PROMPT ::
Quote the passage of the book review below that begins with the words containing "That said, I" and ends with "the academic arguments.", word for word.

Sociologists are better placed than me to comment on the methodology used here but if I had one criticism, I wasn’t overly convinced at the decision to include acting in the mix of professions.  It’s not that I disagree that privilege plays an increasingly important role in success in acting (and certainly this is something that comes through very clearly in the book), but it’s also one where money has – at least for the last 30 years – been very important, e.g. the lack of funding available for those wanting to go to drama school in the first place.  In addition, it’s a profession where you don’t start off as an employee but as a contractor and as such the wildly different rates of pay (even taking into account Equity scale) depends not just on expertise, previous success and networking but also on how good your agent is as well.  As such, there seemed to my casual reader eyes, more variables here than with the other roles that the authors discuss.

That said, I found the rest of the book absolutely compelling.  The authors build a credible case that demonstrates the role that homophily and your origins play in achieving social mobility.  They draw heavily on the work of Bourdieu (which I will say I do have some familiarity with, having studied sociology at A Level many years ago) and although there is some academic jargon here, it’s still pretty easy to follow and understand the academic arguments.

RECORDS ::
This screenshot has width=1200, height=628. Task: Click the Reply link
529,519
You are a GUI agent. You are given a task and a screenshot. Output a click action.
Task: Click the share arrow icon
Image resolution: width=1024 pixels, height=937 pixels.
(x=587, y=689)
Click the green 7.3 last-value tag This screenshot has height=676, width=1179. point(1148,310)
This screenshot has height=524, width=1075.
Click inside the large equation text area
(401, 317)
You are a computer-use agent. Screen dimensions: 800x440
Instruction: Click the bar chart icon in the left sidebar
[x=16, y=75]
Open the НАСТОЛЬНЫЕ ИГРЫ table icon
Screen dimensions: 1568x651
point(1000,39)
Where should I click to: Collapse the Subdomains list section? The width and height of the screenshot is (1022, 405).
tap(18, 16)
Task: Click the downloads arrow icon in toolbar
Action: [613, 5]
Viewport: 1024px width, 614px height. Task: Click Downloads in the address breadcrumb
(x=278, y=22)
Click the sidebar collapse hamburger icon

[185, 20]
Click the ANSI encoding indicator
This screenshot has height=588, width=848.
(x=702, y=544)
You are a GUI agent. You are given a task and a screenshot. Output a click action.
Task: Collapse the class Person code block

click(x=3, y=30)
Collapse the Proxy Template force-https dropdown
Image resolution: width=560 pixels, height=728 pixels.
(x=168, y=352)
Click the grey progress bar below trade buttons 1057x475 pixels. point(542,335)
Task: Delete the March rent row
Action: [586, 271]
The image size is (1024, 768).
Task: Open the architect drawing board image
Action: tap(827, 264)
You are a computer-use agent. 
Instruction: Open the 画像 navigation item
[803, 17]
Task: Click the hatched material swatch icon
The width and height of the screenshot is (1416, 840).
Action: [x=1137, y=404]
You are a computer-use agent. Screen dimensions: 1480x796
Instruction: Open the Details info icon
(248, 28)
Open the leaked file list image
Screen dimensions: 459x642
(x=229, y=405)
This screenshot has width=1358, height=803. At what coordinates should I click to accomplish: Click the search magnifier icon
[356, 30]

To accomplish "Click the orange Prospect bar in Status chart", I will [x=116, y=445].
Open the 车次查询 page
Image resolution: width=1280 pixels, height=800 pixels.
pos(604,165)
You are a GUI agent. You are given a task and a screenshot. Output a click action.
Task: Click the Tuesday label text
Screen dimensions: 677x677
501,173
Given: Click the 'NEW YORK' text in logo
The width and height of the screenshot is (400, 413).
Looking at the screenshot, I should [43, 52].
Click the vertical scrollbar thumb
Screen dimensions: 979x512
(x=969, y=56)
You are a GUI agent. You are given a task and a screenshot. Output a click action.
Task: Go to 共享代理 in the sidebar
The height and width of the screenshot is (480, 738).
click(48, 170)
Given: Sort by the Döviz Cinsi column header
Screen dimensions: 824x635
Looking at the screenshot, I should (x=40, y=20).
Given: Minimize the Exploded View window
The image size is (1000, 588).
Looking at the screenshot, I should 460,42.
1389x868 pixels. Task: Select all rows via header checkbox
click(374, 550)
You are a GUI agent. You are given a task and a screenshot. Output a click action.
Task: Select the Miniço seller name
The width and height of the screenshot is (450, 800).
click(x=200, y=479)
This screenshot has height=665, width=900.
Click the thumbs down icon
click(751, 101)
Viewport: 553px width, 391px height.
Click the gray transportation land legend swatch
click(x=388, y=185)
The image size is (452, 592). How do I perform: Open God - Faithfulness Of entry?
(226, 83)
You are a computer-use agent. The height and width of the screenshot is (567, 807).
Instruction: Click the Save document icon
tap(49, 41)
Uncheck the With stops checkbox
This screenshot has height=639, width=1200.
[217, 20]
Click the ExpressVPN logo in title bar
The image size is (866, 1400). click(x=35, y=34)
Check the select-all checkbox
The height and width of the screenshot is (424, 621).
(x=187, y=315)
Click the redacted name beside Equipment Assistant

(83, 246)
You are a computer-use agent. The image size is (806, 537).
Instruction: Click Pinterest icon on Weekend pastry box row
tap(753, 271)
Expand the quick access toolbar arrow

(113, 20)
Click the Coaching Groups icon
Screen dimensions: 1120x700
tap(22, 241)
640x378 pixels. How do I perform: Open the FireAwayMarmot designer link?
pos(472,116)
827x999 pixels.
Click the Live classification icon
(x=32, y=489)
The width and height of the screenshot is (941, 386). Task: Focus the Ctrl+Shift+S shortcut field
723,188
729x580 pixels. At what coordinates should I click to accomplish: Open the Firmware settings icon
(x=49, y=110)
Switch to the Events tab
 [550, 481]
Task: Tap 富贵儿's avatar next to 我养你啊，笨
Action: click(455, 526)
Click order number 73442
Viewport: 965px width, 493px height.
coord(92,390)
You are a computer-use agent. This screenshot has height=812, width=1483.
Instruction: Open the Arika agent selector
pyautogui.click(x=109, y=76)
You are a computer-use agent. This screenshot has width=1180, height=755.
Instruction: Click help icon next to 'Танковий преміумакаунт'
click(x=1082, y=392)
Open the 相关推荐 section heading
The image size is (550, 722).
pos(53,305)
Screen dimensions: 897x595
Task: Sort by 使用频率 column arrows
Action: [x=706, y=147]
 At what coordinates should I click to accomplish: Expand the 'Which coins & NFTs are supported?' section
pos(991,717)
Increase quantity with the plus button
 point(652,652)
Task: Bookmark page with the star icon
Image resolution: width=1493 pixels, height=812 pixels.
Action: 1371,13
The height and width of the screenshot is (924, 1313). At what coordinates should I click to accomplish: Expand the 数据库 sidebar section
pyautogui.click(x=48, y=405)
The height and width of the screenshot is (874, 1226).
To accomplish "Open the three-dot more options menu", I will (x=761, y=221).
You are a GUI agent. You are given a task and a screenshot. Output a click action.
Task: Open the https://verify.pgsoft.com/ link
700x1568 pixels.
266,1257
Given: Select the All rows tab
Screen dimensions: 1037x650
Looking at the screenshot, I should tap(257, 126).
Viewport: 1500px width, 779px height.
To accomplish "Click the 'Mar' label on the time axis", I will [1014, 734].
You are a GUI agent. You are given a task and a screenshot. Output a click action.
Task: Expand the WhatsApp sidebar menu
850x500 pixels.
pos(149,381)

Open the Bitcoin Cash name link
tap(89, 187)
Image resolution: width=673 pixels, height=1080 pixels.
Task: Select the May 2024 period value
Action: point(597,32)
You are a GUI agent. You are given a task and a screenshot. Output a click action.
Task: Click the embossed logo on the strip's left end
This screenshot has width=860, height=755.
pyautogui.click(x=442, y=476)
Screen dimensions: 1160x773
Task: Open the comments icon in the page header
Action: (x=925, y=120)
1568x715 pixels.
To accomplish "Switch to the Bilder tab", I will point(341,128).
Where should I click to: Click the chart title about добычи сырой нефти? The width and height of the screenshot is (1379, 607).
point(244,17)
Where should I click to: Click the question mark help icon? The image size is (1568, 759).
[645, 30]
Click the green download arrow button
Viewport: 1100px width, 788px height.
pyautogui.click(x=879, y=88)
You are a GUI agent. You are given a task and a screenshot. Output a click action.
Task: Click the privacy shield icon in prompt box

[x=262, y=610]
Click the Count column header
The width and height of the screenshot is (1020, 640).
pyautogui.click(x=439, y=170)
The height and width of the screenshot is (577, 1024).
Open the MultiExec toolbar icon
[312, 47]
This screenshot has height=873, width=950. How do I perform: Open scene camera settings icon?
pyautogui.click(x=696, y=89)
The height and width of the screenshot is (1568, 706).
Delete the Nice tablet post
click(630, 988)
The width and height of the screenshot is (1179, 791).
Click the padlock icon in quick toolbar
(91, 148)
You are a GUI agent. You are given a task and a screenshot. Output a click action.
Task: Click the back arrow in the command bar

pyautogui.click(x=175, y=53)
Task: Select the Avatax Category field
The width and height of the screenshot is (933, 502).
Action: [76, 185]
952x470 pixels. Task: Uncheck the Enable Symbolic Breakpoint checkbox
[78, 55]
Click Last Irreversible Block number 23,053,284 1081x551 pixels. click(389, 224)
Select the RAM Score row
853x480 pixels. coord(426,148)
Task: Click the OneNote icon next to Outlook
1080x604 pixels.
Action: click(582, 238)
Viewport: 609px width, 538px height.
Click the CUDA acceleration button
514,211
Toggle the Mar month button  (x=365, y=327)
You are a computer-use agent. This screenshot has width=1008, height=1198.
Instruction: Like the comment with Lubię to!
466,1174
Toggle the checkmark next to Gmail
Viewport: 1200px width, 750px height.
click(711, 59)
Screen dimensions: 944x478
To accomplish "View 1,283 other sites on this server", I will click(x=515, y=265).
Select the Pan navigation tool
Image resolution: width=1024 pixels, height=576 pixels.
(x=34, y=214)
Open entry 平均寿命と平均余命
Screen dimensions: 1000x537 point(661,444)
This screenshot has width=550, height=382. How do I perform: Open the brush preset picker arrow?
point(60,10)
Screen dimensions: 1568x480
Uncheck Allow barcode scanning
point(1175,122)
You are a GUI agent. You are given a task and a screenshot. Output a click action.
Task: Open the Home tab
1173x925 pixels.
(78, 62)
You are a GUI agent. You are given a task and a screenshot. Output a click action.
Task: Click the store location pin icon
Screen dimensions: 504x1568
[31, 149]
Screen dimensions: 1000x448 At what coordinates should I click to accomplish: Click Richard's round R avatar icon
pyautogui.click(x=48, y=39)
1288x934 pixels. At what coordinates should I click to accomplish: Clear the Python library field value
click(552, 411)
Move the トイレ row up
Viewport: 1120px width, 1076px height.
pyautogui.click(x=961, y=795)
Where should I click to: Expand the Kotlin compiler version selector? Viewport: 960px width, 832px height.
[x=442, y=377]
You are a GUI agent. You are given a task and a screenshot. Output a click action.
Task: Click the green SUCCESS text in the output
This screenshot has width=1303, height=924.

RESPONSE FOR THIS EXERCISE ::
That said, I found the rest of the book absolutely compelling.  The authors build a credible case that demonstrates the role that homophily and your origins play in achieving social mobility.  They draw heavily on the work of Bourdieu (which I will say I do have some familiarity with, having studied sociology at A Level many years ago) and although there is some academic jargon here, it’s still pretty easy to follow and understand the academic arguments.